My zealous workers had smeared with alkatra freshly painted boundary walls belonging to the elakabashi. Without their knowledge, but in their name, they wrote that my character was as holy as a flower. They have obviously not met Golapi of the neighbouring mahalla, or Fulbanu further down the street. But, my purpose was being served. Selfish, you say. Have you seen any other kind?
There was a soft knock on the left wall of my dream. Come in, I stuttered. The local police commissioner was almost apologetic as he explained that his force would not be able to deliver at my beck and call. Irritated, I waved him away, confident that I will manage without him. They all do.
I was now hearing taps from various sides of a transparent geodesic dome in which I was a floating citizen, helpless. We all are in this city of broken footpaths on which ply motorcycles, unless someone has built on it. "Come in," said I. The Wasa boss was delivered before me via an under-construction pipeline. Dripping with what this city of 15 million produces, all he could manage were slurping sounds, which I took to mean his inability to serve this mayor hopeful. This was getting scary.

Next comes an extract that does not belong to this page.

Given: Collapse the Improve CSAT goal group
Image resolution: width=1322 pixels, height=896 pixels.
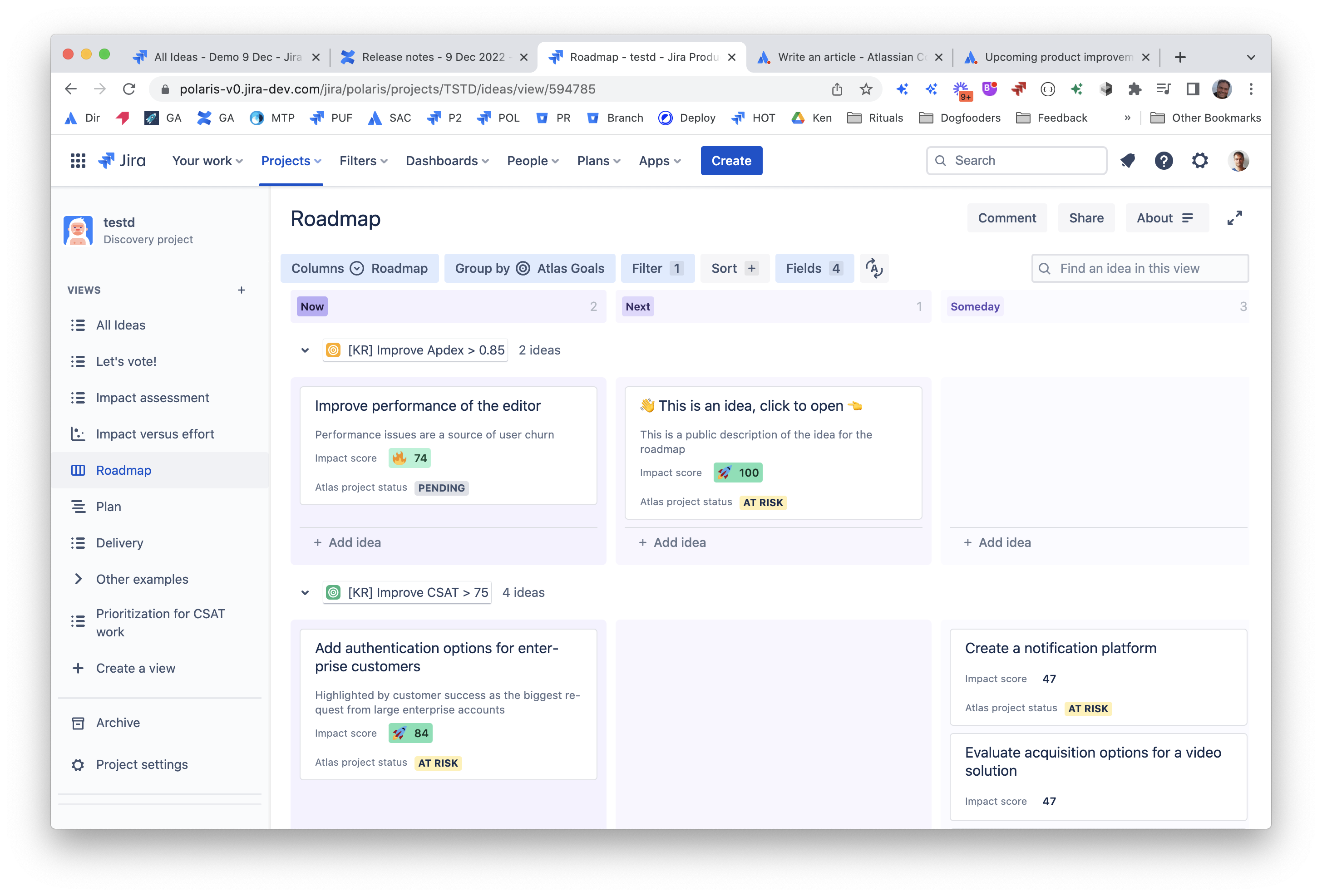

No sooner had I dried up the place with a mop the size of Rajuk Bhaban, its chairman arrived with the full Nagar Unnayan Committee. They were dream hopping and only stopped by to say "Hi!", and that they have no manpower, no resources and no time to come to the aid of the city father. That will be the case with most children these days. They can manage only the time for their parents' funeral; otherwise what will people say. Yup! I had drifted away from one phantasm to another.
When I returned to my original reverie, I caught the PDB chairperson just leaving; they come and go as fast as the electricity they manage. So were we getting uninterrupted power supply for all my tax-paying city folks? I promised. He lowered his head. Seeing my ashen face, he uttered, "For VVIP programme, of course, sir!" My face lit up despite the blackout that commenced just then, because I took the letter 'I' to mean innocent.
How ghastly! The mayor will have no support from the law-enforcers, meaning there will be no let-up in the worst traffic system in the world. Crime would be unabated. Water supply and sewerage management will continue to be inadequate. Greedy people (and there are so many of us) will build at will anywhere, and up to any height. Electricity will maintain its erratic and eccentric culture, EEE. What about gas? All I heard was a fisss...fisss. If this were my sworn enemy vying for the post of mayor, I would be his (or her) cheerleader. But, hey, this was about me, my dream, my false promises... Suddenly, I was awake, sweating as in a sewer, the EEE fan was not moving, the garbage was waiting to be collected, the gas burner was running low, brownish particles were floating in tap water, every building was the prize outcome of violation...
I wonder what amount of courage drives the tiger in the real mayoral and councillor candidates to spell out their vision, dream if you will.